Maya Frodeman Gallery is pleased to present A Road in the Air, a solo exhibition with artist Lance Letscher. Known for his intricate compositions made from hand-cut fragments of paper, Letscher creates layered images that balance narrative suggestion with expansive, formal exploration.
The exhibition’s title comes from a large-scale work made from a salvaged, unstretched canvas that Letscher encountered and immediately envisioned as a vast expanse of sky. A myriad of planes of varying size are suspended in the center of the canvas, bordered by a vibrant array of flora and fruit. For Letscher, airplanes offer a familiar visual vocabulary rooted in childhood memories of watching planes cross the sky, serving as a means to explore light, perspective, and spatial tension.

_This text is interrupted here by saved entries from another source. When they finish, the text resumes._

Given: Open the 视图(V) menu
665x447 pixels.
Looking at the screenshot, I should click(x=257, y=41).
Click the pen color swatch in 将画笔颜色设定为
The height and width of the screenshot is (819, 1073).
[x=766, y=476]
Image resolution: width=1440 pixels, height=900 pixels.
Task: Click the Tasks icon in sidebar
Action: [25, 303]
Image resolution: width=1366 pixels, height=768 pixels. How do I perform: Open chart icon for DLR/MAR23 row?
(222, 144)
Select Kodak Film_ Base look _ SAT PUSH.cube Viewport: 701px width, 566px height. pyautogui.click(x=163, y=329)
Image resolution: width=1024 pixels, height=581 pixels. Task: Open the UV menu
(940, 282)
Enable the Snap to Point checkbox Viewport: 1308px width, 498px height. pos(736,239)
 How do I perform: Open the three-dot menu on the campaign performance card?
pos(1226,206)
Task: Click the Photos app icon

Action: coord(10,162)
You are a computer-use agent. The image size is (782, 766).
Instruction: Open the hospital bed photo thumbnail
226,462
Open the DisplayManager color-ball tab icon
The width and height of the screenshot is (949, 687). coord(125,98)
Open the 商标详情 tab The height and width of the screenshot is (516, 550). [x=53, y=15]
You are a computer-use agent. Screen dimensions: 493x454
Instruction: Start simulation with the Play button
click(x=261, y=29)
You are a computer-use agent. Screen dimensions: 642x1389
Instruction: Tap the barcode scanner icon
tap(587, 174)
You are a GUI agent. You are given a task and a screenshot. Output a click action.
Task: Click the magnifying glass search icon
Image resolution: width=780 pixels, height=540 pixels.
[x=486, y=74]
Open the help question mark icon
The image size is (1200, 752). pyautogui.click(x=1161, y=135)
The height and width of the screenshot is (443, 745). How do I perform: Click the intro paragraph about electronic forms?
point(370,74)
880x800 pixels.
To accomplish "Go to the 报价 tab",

Throughout the exhibition, images of flight appear alongside other recurring motifs, including candles, landscapes, and scenes touched by fire. Several works, such as House on Fire and Earthquake with Fire, reference natural disasters and moments of catastrophe, themes the artist began exploring during the years following the COVID-19 pandemic. While fire acts as an agent of destruction in these pieces, it is also a symbolic force in others: a power that suggests transformation, creative energy, or a supernatural, almost spiritual presence, as seen in Flaming Hand or Candle Book. Although lacking in an overtly religious message, works like Rock Garden and Gold Nugget carry a subtle sense of awe and reverence that emerges through the materials themselves, such as gold leaf.
Beginning with the materials, Letscher’s process is one that is almost meditative. Vintage books, antique printmaking papers, and found printed matter are carefully cut with a blade beneath a magnifying lens. From these fragments, the artist constructs his compositions intuitively, guided by formal concerns such as light, line, balance, and perspective. Dense with detail yet visually expansive, the collages in A Road in the Air reward slow looking, inviting viewers to linger and discover the subtle relationships between image, material, and space.
Letscher attended the University of Texas where he received both his Bachelor of Fine Arts and his Master of Fine Arts. He later apprenticed for Amado Peña, an artist known for his Southwestern-style prints. He currently lives and works in Austin, Texas. His work is held in public and private collections around the country and has been reviewed in Art in America, The New York Observer, and Harper’s Magazine, among other publications. A full-length monograph of his work, Lance Letscher: Collage, was published in 2009, and The Perfect Machine, a children’s book published by UT Press, was published in 2010. The feature documentary The Secret Life of Lance Letscher by Sandra Adair was released in 2017.